Probably, otherwise, the nature of consciousness is really fickle
and doesn't match our introspection ( http://consc.net/papers/qualia.html
).
But when
it comes to the question of whether an intelligent behaving robot is
necessarily conscious, I'm not so sure. I think it would depend on
the
structure and programming. It would have *some kind* or
consciousness,
but it might be rather different from human consciousness.
It would depend on the cognitive architecture and structures
involved. If the cognitive architecture is something really
different from ours, it might be hard to fathom a guess. I can also
imagine some optimizers which are capable of giving intelligent
answers, but I have trouble attributing it any meaningful
consciousness (for example an AI which just brute-forces the problem
and performs no induction or anything similar to how we think),
while I'd potentially attribute similar consciousness to ours to
some neuromorphic AI, and something stranger/not directly
comprehensible to me to an AI which is based on our high-level
psychology, but different in most other ways in implementation. I
suppose if/when we do crack the AGI problem, there will be a lot of
interesting things to investigate about the nature of such foreign
consciousness.
Note that Bruno answers the concern that interaction/entanglement
with
the environment by saying that the correct level of substitution may
include arbitrarily large parts of the environment. I think this is
problematic because the substitution (and the computation) are
necessarily classical.
In a way, that would keep some of COMP's conclusions still valid
(weakening of the theory), but it's not very practical. I tend to
instead think that machines implementing the observer below the
substitution level can vary as much as they want as long as the
observer is consistently implemented (a continuation where the
observer isn't consistently implemented either no longer is a
continuation of the observer or is a low-measure one, although some
of these details do need to be worked out). One question that
bothers me is if the observer is actually entangled quite a bit with
these lower-level machines and if a digital substitution is
performed at a higher level, the functionality may remain the same,
but the measure/consistent extensions may get altered - better hope
there's not too many white rabbits if the subst. level is too high,
otherwise it would lead to unstable "jumpy" realities to SIMs.

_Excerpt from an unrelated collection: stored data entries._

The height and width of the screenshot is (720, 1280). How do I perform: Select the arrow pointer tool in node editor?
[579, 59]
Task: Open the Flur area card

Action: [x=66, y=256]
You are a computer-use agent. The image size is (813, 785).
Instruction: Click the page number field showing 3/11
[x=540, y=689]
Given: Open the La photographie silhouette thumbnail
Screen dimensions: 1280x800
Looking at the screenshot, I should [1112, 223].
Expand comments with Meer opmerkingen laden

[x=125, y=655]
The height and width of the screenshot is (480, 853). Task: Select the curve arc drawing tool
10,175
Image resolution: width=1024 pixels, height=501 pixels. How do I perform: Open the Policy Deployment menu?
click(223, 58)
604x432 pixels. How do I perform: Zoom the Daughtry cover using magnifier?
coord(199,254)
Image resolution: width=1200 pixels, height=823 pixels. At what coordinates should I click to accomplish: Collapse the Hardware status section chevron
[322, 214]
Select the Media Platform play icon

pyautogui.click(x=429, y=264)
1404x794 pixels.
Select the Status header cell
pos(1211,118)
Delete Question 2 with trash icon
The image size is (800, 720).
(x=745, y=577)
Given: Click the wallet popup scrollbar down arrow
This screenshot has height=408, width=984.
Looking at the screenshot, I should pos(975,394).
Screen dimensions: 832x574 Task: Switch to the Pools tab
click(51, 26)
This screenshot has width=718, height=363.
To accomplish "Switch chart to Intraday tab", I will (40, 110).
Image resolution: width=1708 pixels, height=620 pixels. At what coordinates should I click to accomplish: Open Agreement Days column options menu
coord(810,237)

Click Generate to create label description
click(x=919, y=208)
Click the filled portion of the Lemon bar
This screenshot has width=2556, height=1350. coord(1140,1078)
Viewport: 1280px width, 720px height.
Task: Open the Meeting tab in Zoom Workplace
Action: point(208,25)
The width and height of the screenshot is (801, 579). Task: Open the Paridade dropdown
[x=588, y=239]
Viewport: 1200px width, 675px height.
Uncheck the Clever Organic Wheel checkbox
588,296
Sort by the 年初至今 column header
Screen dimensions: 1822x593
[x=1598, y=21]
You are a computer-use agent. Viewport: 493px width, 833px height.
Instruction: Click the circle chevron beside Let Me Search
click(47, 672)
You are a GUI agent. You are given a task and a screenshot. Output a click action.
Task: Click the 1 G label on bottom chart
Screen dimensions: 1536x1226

Interesting. I have to think more about how to answer this. It is
related to the question "will you say "yes" to the doctor in case the
doctor believes that the level will not be right, and that, although
you will survive, you will be changed (like doing some drugs)"
My own speculation (!) on the subst-level, is that the usual (first
person plural) substitution level is rather low (perhaps the one
defining the Heisenberg uncertainty relations), but that we have also
a sort of person level of substitution, where we can survive, but that
indeed, the reality might become more "jumpy", and the consciousness
can be of a different nature. But the evidence I have depend on the
use of dissociative product, which are not (yet?) well seen those
days, so I will not insist too much on this. Apparently we can survive
changes of brain which would entail a change of the multiverse
structure from a first person perspective.